The Brick — Review by Gordon Ramsay

Newtown, United States — International/Hotel Restaurant

Gordon Ramsay visits The Brick hotel and finds a catastrophic kitchen operation serving frozen fish despite claiming fresh daily availability, spoiled ingredients, filthy equipment, and an ownership structure that prioritizes events over quality dining. The food is consistently terrible across multiple courses, with frozen items presented as fresh and basic dishes executed poorly.

What was great: The edible chrysanthemum flowers on one dish

What could improve: Nearly everything: frozen ingredients served as fresh, overcooked and watery trout, mushy risotto with soggy skin, dry chicken wings, tasteless French onion soup, canned crab sandwich, deteriorating scallops, disgusting mac and cheese, expired pre-cooked items, filthy kitchen equipment, disorganized staff, no head chef, frozen soup served as homemade, inconsistent menu items

The Dishes

The meal began with chicken wings served with homemade huckleberry barbecue sauce, but they arrived frozen and dry. The lobster mac and cheese, made with penne instead of traditional pasta, was split and looked plastic-like with no seasoning. The tuna burger was the worst of the initial courses, revealed to be made from frozen fish despite the restaurant claiming a fresh fish market relationship.

During the subsequent inspection, Gordon ordered mac and cheese that had been microwaved from the fridge, creating a soup-like consistency with no seasoning or salt. The fiesta stew was dated November 1st when it was November 6th, clearly not fresh. The trout, claimed to be caught yesterday 9 miles out, was actually frozen and watery. Seared diver scallops arrived cut irregularly and tasted terrible. The vegetarian mushroom ravioli with tarragon cream was also poor quality. A French onion soup was tasteless, cauliflower steak was a mess, and the crab sandwich was made from canned product imported from China.

The Experience

The dining experience was deeply flawed. Staff members were required to purchase their own name tags for $8 and t-shirts for $12, costing $20 just to work. The kitchen was massive but disorganized, with two chefs supposedly in charge but no clear head chef structure. The restaurant operates primarily on event revenue, with only 350 events per year keeping it afloat. Gordon discovered a bizarre kiosk selling beach towels, volleyballs, and bean bags, with only one beach towel in stock. The kitchen displayed shocking negligence with filthy equipment, dirty fryer water not changed, pre-cooked bacon dated October 31st still being used on November 6th, and an oven last cleaned a year prior.

Value & Pricing

Specific prices were not mentioned in detail, but the value was clearly abysmal given the quality of ingredients and execution. Paying staff members $20 out of pocket before earning suggests tight operational budgets that impact quality.

Notable Moments

Gordon on the frozen wings: I believe they come frozen. Gina knew I was coming, right?
Gordon on the trout: That has to be the worst trout I've ever seen in my entire career.
Gordon discovering frozen food claims: You said this fish market, fresh fish daily. Frozen fish, fresh fish. What's going on?
On the scallops: Tastes like diarrhea shit.
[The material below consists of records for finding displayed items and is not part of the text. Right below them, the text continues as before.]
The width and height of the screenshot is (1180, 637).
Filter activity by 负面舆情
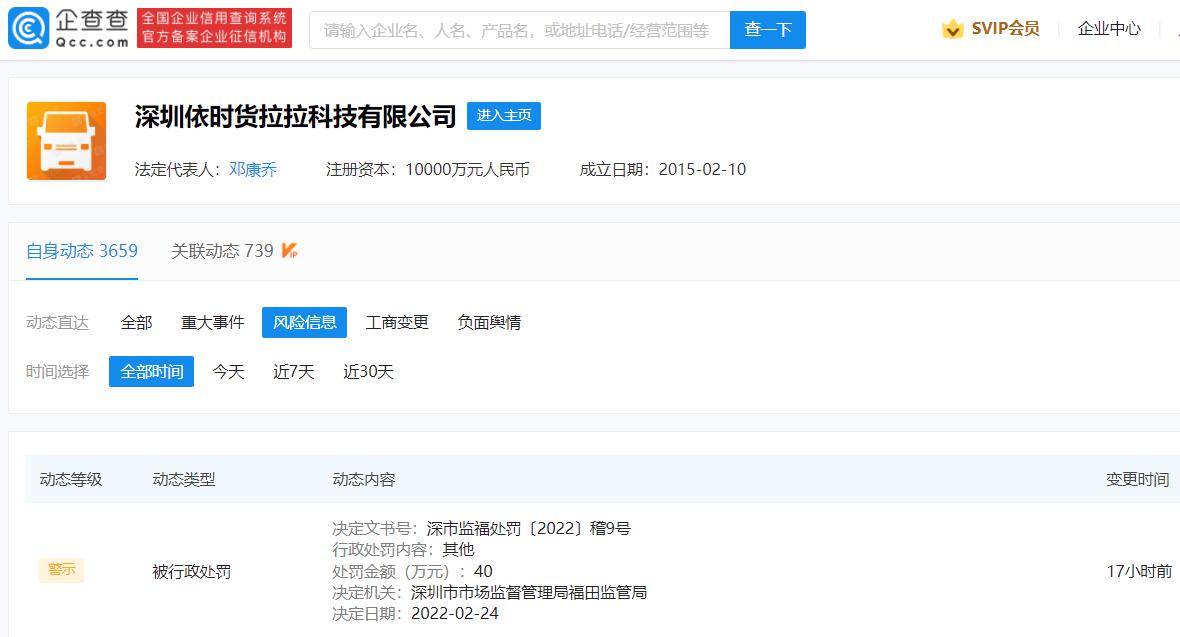point(489,322)
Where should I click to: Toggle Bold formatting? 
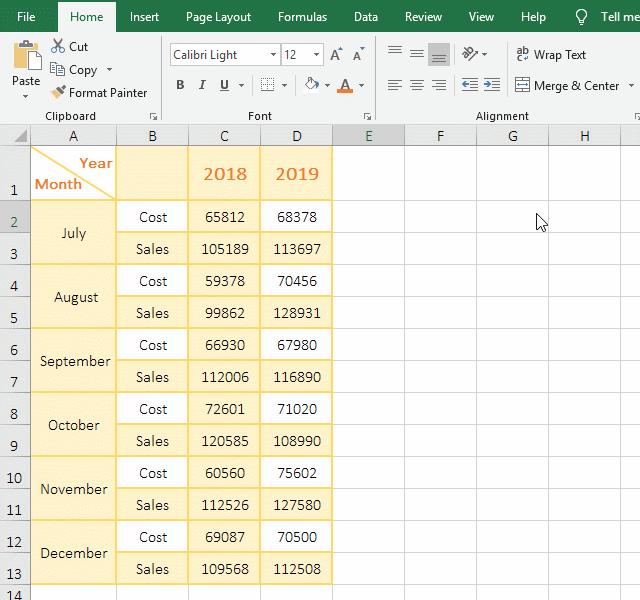point(180,85)
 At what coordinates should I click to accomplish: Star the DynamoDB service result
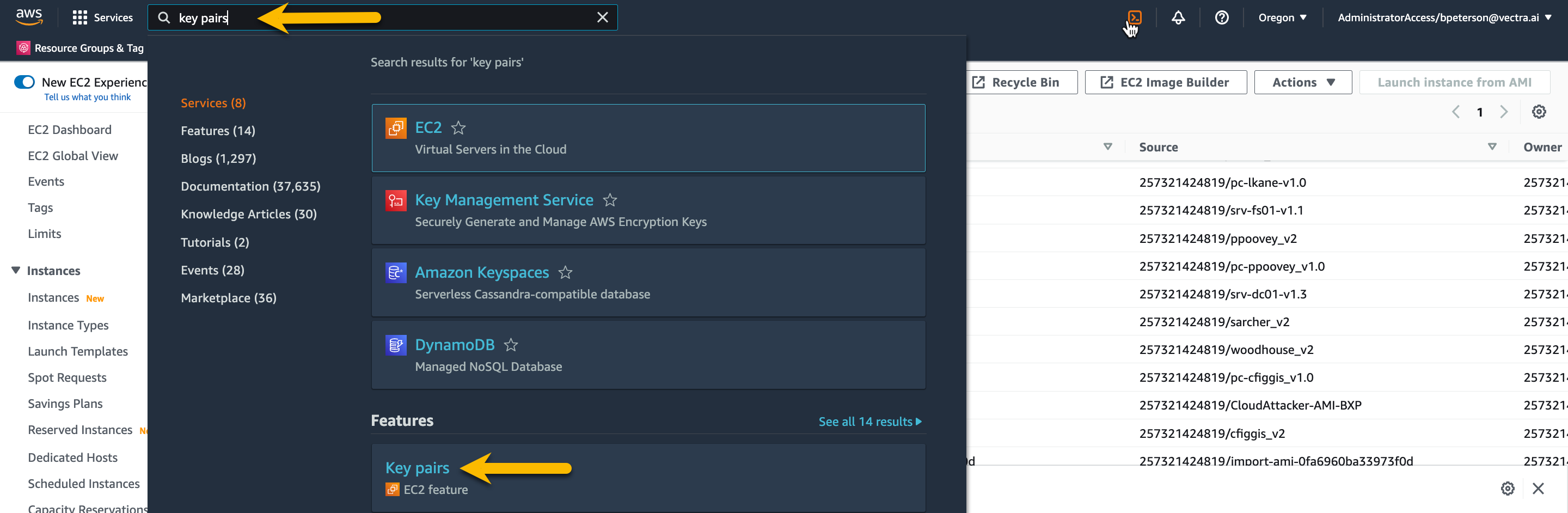click(x=511, y=345)
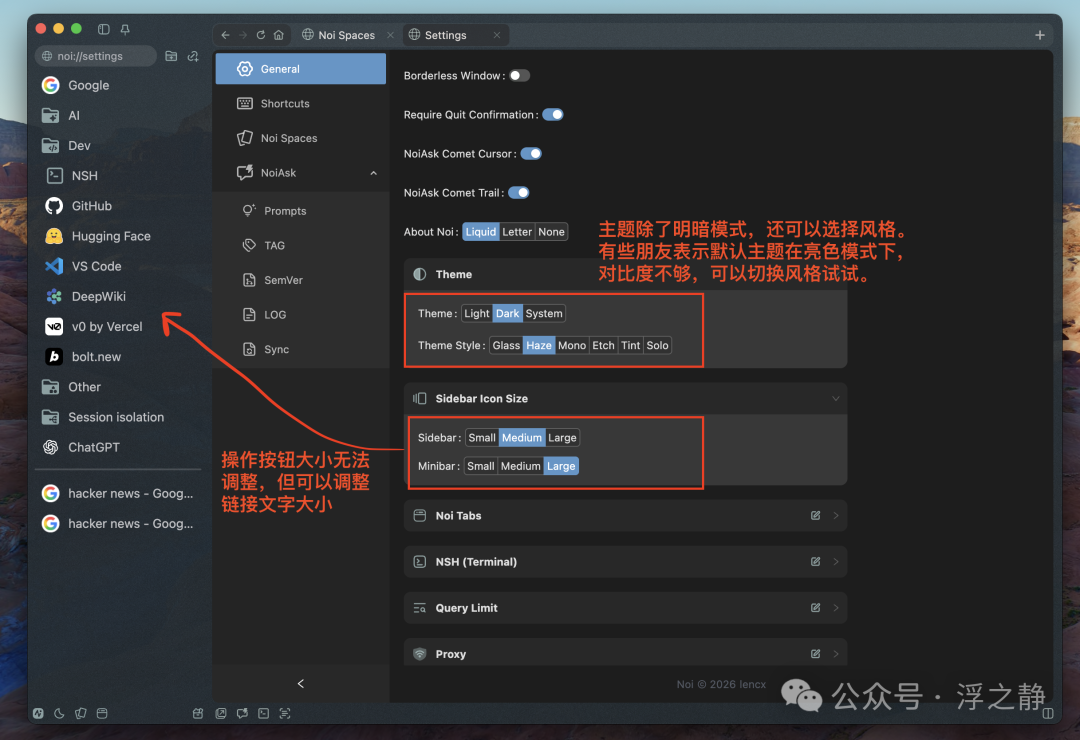Click the home icon in the toolbar

point(278,34)

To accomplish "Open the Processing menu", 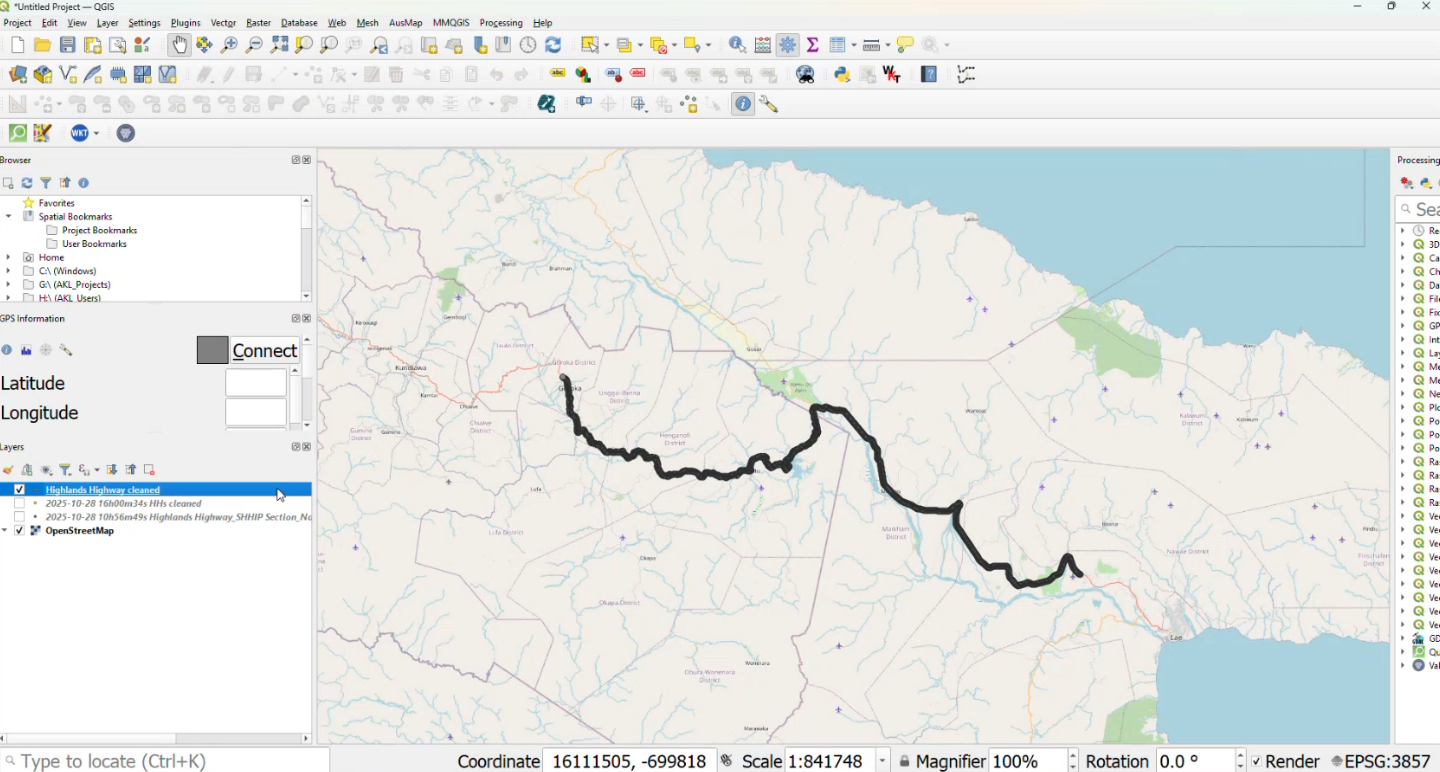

The kitchen revealed expired ingredients still in use, with staff claiming they change fryer water twice nightly while Gordon witnessed them cooking in visibly dirty water. The owner's practice of firing staff regularly and calling police on employees owed money created a toxic workplace.

The Verdict

The Brick is a complete disaster masquerading as a fine dining establishment. The owners prioritize events over actual restaurant quality, ingredients are routinely frozen despite fresh claims, kitchen equipment is broken and filthy, and management is dysfunctional with no real leadership structure. This hotel restaurant should not be serving food to guests. It exists solely because events generate revenue, not because of culinary excellence. Avoid entirely unless attending an event with catered food from elsewhere.